Aanpak van de gevolgen van klimaatverandering: klimaatadaptatie
Het is niet alleen nodig dat Nederland de oorzaken van klimaatverandering aanpakt. Nederland moet zich ook voorbereiden op de gevolgen van klimaatverandering. En zich aanpassen aan deze gevolgen. Dit aanpassen aan klimaatverandering heet klimaatadaptatie.
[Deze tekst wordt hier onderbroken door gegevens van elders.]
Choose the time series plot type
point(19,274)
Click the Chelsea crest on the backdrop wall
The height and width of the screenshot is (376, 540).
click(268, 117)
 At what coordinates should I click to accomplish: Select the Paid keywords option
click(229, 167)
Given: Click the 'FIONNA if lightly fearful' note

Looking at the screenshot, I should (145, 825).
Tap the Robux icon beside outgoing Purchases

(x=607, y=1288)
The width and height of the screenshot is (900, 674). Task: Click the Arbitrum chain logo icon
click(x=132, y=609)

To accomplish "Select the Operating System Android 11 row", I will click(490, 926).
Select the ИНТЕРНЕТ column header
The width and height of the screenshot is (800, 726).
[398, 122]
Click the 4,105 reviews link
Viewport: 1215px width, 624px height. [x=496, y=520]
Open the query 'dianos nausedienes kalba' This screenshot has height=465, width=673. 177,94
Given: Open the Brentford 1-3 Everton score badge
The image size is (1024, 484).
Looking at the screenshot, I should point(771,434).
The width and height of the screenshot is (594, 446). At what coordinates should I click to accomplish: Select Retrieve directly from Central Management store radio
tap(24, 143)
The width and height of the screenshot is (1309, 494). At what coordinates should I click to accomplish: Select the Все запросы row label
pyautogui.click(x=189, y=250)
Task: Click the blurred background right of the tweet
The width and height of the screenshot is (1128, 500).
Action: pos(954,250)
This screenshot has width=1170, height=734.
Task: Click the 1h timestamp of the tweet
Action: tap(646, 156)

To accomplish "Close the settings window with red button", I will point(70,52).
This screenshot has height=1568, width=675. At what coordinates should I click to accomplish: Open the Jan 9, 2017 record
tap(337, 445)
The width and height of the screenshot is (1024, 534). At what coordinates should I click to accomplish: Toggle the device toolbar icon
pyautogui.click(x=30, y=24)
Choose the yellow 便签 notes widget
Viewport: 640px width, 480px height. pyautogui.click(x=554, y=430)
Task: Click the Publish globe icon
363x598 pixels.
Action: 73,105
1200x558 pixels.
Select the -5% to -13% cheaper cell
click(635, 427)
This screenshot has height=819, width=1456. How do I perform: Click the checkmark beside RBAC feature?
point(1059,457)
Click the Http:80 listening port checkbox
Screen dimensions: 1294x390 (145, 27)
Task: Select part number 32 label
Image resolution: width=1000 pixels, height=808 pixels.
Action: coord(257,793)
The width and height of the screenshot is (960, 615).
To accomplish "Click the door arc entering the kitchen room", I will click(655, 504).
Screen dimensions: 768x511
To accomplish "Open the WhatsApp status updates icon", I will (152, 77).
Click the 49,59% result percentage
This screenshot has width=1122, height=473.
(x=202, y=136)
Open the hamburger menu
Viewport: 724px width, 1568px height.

Lees over de hoofdlijnen van de Nederlandse aanpak van klimaatadaptatie. En lees de informatie die kan helpen om klimaatadaptatie op te nemen in beleid en uitvoering.
Aanpassing is nodig
Om Nederland te beschermen tegen de gevolgen van klimaatverandering, is het nodig om verschillende soorten maatregelen te nemen, vanuit verschillende beleidsvelden. Met aanpassingen in de ruimtelijke ordening en inrichting kan een gemeente of provincie bijvoorbeeld wateroverlast beperken. Of een bedrijf kan een gebouw zo aanpassen dat het er in de zomer niet te heet wordt voor de werknemers. Maar ruimtelijke maatregelen zijn niet genoeg. Er zijn ook andersoortige maatregelen nodig, zoals maatregelen om de schade voor de economie en de volksgezondheid te beperken. En om de schade voor natuur en milieu te beperken, zoals het verlies van soorten en habitats en de verslechtering van de luchtkwaliteit.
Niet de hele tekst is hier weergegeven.